[[ Extracted material open ]]
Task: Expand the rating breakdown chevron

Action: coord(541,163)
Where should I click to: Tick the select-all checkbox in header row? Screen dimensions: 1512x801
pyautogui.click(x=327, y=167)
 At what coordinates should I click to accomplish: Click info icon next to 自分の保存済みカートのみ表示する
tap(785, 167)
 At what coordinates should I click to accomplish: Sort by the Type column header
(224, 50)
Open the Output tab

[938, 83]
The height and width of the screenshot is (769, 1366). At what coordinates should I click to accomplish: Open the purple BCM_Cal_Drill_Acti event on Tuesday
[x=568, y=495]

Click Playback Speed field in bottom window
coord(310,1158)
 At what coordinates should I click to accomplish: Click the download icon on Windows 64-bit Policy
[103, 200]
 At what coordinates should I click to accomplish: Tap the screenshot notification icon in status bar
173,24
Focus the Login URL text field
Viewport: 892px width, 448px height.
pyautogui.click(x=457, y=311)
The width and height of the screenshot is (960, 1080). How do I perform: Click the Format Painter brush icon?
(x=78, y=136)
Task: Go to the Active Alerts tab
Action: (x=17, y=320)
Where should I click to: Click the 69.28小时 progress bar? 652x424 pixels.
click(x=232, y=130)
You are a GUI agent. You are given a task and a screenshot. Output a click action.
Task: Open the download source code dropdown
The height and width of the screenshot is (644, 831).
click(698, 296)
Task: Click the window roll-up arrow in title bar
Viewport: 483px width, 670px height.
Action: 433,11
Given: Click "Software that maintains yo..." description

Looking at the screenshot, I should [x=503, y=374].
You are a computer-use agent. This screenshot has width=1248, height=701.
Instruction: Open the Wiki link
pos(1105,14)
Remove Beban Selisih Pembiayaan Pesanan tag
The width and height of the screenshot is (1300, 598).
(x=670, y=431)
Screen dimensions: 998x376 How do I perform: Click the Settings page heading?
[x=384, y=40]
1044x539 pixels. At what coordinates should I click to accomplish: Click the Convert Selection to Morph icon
[[ Extracted material closed ]]
- [What needs to be done] If a line in the records above holds the string "agent", copy it out.

- [Answer for this exercise]
You are a GUI agent. You are given a task and a screenshot. Output a click action.
You are a computer-use agent. This screenshot has width=1248, height=701.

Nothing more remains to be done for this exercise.